Caleb Charles McCarry (born October 24, 1961) was the Bush administration's Cuba Transition Coordinator. The position developed out of the Commission for Assistance to a Free Cuba. McCarry described the Commission's purpose as to put forth "an intelligent, generous and above all respectful offer of support to the Cuban people" in efforts to end "the dictatorship [that] has willfully and cruelly divided the Cuban family." His mission was described by the Cuban government as "part of a broader U.S. 'plan for Cuba's annexation.'" 

McCarry was previously a professional staff member and subcommittee staff director for Rep. Henry Hyde and Representative Benjamin A. Gilman who chaired the House International Relations Committee.

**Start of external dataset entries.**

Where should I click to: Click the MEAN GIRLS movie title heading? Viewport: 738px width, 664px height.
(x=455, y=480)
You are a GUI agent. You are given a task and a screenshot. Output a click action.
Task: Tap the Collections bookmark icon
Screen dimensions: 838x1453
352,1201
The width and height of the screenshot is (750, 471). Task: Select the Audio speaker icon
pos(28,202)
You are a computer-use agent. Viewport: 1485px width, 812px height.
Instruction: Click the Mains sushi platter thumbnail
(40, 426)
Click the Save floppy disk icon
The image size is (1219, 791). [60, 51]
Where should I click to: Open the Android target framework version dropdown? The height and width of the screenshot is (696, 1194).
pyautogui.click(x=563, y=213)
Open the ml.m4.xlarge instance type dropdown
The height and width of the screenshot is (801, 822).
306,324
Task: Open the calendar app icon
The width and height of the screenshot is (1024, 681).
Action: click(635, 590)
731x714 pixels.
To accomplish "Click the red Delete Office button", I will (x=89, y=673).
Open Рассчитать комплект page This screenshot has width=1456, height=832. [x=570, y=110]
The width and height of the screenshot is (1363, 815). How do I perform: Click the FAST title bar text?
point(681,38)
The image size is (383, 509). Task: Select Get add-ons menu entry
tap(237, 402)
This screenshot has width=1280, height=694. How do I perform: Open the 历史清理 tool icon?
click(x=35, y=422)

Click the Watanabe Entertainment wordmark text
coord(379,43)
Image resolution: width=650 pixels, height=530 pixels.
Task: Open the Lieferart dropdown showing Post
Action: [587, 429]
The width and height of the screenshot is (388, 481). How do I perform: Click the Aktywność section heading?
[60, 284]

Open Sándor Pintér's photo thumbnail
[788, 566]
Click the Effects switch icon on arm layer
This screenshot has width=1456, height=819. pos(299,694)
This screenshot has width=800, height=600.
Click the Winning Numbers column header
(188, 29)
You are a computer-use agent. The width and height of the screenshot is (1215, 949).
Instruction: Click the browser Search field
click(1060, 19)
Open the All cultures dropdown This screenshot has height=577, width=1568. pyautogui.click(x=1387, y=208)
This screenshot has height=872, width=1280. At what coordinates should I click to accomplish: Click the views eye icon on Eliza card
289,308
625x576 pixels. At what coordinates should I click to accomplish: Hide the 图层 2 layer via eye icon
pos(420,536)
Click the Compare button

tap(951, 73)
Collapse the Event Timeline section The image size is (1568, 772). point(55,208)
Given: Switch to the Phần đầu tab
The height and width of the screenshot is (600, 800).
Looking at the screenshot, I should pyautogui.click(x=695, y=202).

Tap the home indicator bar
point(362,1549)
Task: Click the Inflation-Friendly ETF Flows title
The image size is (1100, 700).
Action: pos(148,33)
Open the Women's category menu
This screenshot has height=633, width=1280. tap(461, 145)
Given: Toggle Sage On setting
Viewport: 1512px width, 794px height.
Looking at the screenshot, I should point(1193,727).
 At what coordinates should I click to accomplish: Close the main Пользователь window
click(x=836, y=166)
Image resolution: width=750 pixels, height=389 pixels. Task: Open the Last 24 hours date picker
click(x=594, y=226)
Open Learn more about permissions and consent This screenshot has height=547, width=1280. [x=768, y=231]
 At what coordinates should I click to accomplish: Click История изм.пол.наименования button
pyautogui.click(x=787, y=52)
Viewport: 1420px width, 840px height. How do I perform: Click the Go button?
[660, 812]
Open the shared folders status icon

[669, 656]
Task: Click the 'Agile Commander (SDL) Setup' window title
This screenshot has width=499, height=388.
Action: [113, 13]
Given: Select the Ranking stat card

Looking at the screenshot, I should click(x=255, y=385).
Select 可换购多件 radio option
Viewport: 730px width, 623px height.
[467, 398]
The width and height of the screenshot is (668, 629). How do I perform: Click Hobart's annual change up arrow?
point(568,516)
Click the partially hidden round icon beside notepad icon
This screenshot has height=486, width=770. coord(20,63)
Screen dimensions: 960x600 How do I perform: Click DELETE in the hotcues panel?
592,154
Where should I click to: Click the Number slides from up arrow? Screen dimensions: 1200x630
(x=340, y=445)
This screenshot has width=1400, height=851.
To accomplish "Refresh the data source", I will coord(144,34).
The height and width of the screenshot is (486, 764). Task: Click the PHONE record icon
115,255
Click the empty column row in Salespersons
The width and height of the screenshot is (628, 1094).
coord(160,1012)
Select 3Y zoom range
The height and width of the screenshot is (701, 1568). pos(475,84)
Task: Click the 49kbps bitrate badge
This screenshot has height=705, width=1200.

He is the son of the novelist and former CIA agent Charles McCarry. He speaks Spanish and has a degree in Spanish literature from the University of Massachusetts Amherst.

Biography
In 1990, McCarry was director of a Guatemalan project of the Center for Democracy, an organization designed to "promote the democratic process in the United States and abroad." 

While a congressional staffer, McCarry was known for oversight of U.S. policy during the rule of Haitian President Jean-Bertrand Aristide. In 2004, McCarry participated in the Haiti Democracy Project, whose stated goal is to "Help Haiti Move Forward".

In 2013, McCarry joined the staff of the Senate Committee on Foreign Relations as an aide to Senator Bob Corker.  In 2017, he was awarded the Commander's Cross of the Spanish Order of Isabel la Católica on behalf of King Felipe VI at the Spanish embassy in Washington, D.C. for his contributions to Spanish-American relations. In 2018, he helped to negotiate the release of American Joshua Holt from Venezuelan custody. After Corker's retirement, he became a counselor to Adam Boehler, the chief executive officer of the U.S. International Development Finance Corporation.

Cuba Transition Coordinator
According to a BBC News Online article of April 11, 2006, "He says his job is to help Cubans "recover their freedom after 47 years of brutal dictatorship".

The creation of a "Cuba Transition Coordinator" post within the United States government was heavily criticized by Cuban government officials. Shortly after McCarry's appointment, Cuban Foreign Minister Felipe Perez Roque told the United Nations that the United States' plans to overthrow the Cuban government are "delusional".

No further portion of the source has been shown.